Hepatic steatosis (HS) was evaluated using ultrasonographic criteria. Hepatic ultrasound is a sensitive procedure for detecting liver fat (sensitivity 91–100, specificity 93–100) [13]. The severity of echogenicity was graded as follows: grade 0, normal echogenicity; grade 1, slight, diffuse increase in fine echoes in liver parenchyma with normal visualization of diaphragm and intrahepatic vessel borders; grade 2, moderate, diffuse increase in fine echoes with slightly impaired visualization of intrahepatic vessels and diaphragm; grade 3, marked increase in fine echoes with poor or nonvisualization of the intrahepatic vessel borders, diaphragm, and posterior right lobe of the liver.
Estimated glomerular filtration rate (eGFR) was made according to CKD-EPI equation [14]. The CKD-EPI equation, expressed as a single equation, is: GFR = 141 X min(Scr/κ,1)α X max(Scr/κ,1)-1.209 X 0.993Age X 1.018 [if female] X 1.159 [if black].
Randomization
Independently done computer randomization was used to allocate numbers and divide the patients into two groups. Randomization was done by block design to ensure equal numbers in each group for every 4 subjects recruited.
Diet
All patients received nutrition counseling (NGLCD or LFD) in individual sessions every week in the first 6 months and every month thereafter until 12 months, with biological reevaluation at 6 and 12 months. All patients were required to submit a food journal at the baseline visit (before group allocation), as well as subsequent journals prior to the 6 month, 12 month, and each monthly visit. The food journal covers a 4 day period that includes 2 working days and 2 free days/weekend. Foods were measured using standard measuring cups and spoons and weight for 100 g; the input accuracy of the food journals was confirmed by using food-frequency questionnaires.
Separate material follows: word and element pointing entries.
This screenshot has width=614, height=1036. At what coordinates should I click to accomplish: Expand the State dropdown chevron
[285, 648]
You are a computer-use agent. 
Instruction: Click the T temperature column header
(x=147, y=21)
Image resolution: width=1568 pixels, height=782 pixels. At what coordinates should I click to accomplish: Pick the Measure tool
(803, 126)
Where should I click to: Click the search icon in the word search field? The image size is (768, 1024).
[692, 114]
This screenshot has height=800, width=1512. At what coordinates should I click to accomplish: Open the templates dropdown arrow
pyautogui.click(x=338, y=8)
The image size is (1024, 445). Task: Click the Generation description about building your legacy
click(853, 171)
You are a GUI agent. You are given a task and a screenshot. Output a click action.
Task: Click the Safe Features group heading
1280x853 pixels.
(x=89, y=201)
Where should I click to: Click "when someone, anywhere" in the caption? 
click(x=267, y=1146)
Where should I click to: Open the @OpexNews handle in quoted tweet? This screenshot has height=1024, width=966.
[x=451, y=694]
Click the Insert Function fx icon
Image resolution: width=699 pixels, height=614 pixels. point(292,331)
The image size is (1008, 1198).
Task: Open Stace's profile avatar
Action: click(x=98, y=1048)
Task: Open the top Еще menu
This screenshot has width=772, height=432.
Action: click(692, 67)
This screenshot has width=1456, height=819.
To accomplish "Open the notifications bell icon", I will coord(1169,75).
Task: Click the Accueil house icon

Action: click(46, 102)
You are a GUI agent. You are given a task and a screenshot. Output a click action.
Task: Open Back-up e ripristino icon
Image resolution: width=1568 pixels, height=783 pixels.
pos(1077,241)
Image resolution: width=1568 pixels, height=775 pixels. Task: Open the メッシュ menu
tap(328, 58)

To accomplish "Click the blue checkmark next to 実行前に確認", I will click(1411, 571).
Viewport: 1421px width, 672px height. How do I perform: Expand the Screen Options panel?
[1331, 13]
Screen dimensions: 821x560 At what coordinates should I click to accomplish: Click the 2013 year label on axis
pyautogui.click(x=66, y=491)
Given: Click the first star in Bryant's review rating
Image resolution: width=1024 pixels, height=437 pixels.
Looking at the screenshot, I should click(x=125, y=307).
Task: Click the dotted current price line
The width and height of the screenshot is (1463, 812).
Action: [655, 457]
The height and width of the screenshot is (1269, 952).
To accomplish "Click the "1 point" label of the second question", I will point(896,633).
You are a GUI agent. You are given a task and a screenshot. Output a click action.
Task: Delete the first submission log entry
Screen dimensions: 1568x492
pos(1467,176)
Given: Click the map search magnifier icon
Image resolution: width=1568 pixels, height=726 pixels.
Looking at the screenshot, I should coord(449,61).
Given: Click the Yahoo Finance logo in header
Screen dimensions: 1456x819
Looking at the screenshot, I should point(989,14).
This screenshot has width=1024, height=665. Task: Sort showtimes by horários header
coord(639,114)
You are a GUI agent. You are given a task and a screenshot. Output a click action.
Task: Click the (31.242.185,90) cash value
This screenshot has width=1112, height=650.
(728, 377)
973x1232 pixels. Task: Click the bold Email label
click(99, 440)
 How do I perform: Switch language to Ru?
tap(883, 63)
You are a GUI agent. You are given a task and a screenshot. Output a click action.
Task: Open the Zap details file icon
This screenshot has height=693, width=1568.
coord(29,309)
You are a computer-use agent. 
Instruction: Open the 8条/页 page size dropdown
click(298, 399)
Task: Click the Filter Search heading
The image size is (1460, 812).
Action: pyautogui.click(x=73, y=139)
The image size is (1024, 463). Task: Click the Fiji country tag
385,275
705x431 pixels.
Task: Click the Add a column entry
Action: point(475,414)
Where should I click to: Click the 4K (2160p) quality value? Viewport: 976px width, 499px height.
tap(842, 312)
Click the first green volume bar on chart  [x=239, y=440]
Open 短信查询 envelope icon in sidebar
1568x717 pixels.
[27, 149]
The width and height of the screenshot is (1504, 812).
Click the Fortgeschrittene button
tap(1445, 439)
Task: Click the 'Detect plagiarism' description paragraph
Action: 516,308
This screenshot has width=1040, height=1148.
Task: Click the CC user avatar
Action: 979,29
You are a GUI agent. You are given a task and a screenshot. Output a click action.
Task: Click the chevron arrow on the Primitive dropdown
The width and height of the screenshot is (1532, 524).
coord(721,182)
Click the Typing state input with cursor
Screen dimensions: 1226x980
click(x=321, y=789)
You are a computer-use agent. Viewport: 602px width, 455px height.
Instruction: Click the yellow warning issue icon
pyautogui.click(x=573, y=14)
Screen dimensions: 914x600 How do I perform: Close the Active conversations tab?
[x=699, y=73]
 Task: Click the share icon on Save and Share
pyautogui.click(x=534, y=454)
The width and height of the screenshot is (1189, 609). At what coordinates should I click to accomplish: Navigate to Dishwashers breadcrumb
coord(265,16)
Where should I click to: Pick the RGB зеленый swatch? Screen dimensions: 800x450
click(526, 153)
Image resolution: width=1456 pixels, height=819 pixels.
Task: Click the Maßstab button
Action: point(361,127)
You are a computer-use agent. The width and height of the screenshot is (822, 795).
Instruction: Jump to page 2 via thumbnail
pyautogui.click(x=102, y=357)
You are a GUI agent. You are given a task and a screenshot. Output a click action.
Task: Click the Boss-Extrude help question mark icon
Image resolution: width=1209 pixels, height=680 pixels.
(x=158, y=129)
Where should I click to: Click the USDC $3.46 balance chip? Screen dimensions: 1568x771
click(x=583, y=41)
No supplements were allowed in this period. Patients who missed more than 30% of dietitian appointments or did not complete the food journals were considered noncompliant and were excluded from final analysis.
Macronutrient intake was calculated using the United States Department of Agriculture's food database (National Nutrient Database for Standard Reference, Release 16–1 and 17, Release dates July 2003 and 2004, Beltsville, MD) [15].
Subjects were required to limit alcohol intake to <20 g/week during the intervention period. Alcohol intake was averaged and recorded as grams per week.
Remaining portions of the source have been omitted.